A Dirty Business

Irritable Bowels. Diarrhea, constipation, cramping and bloating may be as regularly a part of your day as the stress you experience. Did you know that stress impacts your process of elimination?

There is a relationship between your gut and stress. Nerves feed from your heart directly into your intestines. They also feed from your heart to your brain. Think of it as a communication highway that regulates which chemicals are secreted and how much.

The brain in your gut, otherwise known as the enteric nervous system, sends and receives impulses, records experiences and responds to emotions. How often have you had a gut reaction, got butterflies or felt like you were kicked in the guts?

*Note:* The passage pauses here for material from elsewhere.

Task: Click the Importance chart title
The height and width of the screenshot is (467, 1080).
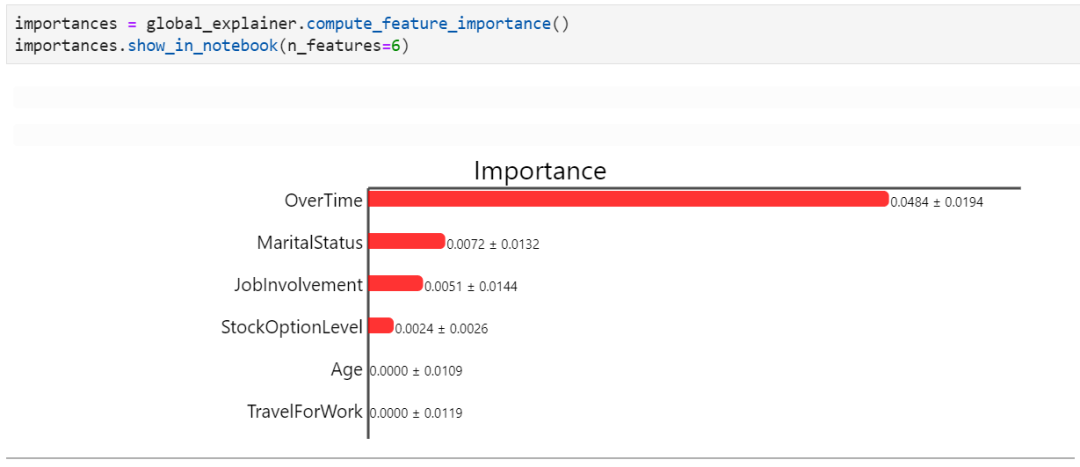Action: [540, 170]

The language you use is reflective of how you feel and how you feel impacts how you feel. No, this is not a typo - the way you think and feel affects how you think and feel. If you soak in negative emotions such as frustration, sadness or worry, your body assumes there's a threat and prepares by eliciting the stress response.

If you are constantly plagued with loose bowels or are constipated or fluctuate between the two,  among other health concerns, consider learning stress techniques to help regulate your system.

Be your own lab rat. Learn and practice some stress techniques that help you change your perception, while balancing your nervous system. Treat the cause of your stress and not just the symptoms. Then, see what happens, or doesn't happen.

2 Replies to “A Dirty Business”

  1. If you were a traveling salesman in India when I was, you acquired IBS or Chronic amebiasis or both, and wore it as a badge of honour. Stress had nothing to with it, but just the conditions generally were not very hygienic where one got fed!

    It took a long time for me to get rid of both but once in way, I do get into some indigestion trouble but it will have its way, run its course and in a couple of days, disappear.

    1. Ramana,

      That must have been rough to have that experience while you were on the road.

      Glad that all’s well that ends well.